Hello readers!  Hope everyone’s doing well.  I’ve had a few ups and downs since my last post.  Here’s my update:

I had to stop Hourglass Workout after two weeks of attendance.  The twinge in my lower back started to creep back in, and it was enough to scare me to stop the boot camp classes for the time being.  My membership was put on hold.

Luckily for me, it did not flare up as bad as it did the previous time.  I guess I just needed a bit of a break.  It wasn’t very long before I was well enough to contemplate heading back into the gym and that’s exactly what I did.

I decided to re-start Ashley Horner’s Magnify You program.  I wanted to slowly ease back into weightlifting, and this program seemed to be the best option for me because it didn’t include a lot of plyo-type exercises (which seems to exacerbate my back strain).  The first week of Magnify You calls for light weight/high reps.  I thought I could handle it.

I had two weeks’ vacation over the Christmas holidays, and I was able to go to the gym during the day (with less people in attendance).  My day sessions also allowed me to take my time and not feel like I was rushed to complete an exercise.

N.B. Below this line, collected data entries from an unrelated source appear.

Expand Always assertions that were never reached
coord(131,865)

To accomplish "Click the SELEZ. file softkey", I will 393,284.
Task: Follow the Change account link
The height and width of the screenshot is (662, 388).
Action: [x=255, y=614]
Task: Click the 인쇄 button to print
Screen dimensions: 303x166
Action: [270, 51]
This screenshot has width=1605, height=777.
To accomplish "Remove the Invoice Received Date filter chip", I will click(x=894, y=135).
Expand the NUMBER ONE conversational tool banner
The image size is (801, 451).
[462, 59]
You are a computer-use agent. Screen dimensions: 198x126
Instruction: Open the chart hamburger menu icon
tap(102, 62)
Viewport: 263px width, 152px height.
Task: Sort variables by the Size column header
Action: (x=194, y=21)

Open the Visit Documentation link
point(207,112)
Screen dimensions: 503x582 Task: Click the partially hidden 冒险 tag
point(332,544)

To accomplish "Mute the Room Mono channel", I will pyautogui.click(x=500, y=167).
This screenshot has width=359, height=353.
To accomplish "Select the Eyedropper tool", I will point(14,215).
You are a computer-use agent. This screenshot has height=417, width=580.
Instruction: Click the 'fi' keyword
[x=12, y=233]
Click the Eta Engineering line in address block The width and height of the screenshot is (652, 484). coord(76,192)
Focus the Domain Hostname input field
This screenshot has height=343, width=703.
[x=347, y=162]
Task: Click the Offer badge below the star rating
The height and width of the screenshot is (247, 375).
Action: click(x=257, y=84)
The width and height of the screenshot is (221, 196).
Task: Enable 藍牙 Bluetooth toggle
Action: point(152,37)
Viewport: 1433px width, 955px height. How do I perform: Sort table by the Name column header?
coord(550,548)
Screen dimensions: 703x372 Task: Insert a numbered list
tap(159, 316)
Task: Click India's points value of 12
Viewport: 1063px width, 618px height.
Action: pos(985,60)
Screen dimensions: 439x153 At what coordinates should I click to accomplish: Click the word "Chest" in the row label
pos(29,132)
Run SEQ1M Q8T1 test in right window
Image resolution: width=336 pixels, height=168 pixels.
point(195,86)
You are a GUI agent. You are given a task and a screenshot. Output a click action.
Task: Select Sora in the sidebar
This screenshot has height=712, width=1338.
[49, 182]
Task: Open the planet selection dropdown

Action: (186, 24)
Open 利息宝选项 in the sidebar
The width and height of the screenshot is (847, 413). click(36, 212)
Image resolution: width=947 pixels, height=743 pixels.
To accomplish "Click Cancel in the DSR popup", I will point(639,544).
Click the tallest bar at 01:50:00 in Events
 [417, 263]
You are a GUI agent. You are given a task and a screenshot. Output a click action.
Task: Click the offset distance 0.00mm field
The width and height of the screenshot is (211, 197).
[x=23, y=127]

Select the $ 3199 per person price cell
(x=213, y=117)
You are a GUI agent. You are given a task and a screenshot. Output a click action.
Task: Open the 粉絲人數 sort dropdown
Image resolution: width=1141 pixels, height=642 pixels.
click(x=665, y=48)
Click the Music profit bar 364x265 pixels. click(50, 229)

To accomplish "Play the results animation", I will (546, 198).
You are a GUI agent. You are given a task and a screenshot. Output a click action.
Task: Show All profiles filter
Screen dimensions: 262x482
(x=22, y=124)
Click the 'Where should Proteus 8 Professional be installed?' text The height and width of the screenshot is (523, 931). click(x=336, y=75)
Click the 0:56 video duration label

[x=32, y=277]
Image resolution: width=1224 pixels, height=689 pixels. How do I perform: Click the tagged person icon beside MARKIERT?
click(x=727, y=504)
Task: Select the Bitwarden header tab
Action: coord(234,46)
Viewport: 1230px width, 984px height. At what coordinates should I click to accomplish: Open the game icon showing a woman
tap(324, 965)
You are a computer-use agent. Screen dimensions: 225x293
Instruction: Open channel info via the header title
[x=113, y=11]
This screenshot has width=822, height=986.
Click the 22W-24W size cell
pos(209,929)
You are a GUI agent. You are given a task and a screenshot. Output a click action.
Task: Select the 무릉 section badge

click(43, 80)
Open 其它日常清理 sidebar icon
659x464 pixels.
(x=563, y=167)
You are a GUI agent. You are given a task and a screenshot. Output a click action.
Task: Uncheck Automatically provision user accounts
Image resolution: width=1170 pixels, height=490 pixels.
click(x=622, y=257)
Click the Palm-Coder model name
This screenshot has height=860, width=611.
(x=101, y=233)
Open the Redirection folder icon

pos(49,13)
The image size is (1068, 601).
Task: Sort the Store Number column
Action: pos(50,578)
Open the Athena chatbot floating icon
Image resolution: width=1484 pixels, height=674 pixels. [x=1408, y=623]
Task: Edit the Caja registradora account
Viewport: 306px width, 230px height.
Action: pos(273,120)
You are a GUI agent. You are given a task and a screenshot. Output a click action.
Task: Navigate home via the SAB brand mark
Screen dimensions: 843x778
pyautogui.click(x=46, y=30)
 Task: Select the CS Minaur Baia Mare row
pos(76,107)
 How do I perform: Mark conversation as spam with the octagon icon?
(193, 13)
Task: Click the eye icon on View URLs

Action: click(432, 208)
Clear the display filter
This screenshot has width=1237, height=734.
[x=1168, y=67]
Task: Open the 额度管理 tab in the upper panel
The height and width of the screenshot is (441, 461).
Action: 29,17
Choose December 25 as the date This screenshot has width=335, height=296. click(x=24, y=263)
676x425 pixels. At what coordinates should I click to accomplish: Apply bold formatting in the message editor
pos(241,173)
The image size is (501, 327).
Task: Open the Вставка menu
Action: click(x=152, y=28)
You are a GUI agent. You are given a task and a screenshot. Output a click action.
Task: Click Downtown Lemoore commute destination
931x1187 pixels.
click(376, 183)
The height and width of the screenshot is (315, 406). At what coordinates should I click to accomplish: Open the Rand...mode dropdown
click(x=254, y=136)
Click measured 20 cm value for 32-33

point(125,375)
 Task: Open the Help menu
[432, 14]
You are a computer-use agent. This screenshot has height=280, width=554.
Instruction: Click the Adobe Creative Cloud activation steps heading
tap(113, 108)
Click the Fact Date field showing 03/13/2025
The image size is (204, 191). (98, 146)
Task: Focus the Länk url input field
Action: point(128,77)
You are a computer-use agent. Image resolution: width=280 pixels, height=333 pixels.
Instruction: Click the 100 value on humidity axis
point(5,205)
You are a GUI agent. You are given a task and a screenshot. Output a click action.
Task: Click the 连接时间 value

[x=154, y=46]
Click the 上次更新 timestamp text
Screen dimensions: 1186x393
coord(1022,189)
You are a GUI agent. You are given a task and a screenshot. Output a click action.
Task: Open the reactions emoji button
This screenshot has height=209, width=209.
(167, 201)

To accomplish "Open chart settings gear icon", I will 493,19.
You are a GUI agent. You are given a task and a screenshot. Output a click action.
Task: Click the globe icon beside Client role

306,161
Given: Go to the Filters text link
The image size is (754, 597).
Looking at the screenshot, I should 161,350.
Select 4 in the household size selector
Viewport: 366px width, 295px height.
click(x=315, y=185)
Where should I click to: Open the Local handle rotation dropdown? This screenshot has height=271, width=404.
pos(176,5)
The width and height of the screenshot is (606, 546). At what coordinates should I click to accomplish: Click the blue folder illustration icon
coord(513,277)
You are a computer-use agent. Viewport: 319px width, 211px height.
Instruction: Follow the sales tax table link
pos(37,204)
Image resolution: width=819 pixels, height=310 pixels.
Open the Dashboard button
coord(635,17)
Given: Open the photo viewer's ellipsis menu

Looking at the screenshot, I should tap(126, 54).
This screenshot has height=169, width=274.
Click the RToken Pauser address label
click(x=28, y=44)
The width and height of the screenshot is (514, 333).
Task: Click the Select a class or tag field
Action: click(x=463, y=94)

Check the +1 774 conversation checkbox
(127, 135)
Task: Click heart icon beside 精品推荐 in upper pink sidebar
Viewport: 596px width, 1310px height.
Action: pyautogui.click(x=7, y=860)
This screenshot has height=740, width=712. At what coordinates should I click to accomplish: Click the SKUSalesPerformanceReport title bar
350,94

Week one was a success for me.  I took an extra rest day when I felt it was necessary and it did wonders for my back.  I’m really starting to feel like I’m able to read my back a bit better.  One twinge and I back off and allow the rest I need.

Tonight I start Week 2.  Four the next four weeks, I’ll be lifting heavy and performing 6 to 8 reps for each exercise.  I hope I won’t be waiting around for equipment.  The other day, I spent approximately 20 minutes waiting for the Smith machine.  To make things worse, I couldn’t really do anything else on my list because all the other equipment I needed was also taken.  I ended up performing some of the dumbbell exercises at home.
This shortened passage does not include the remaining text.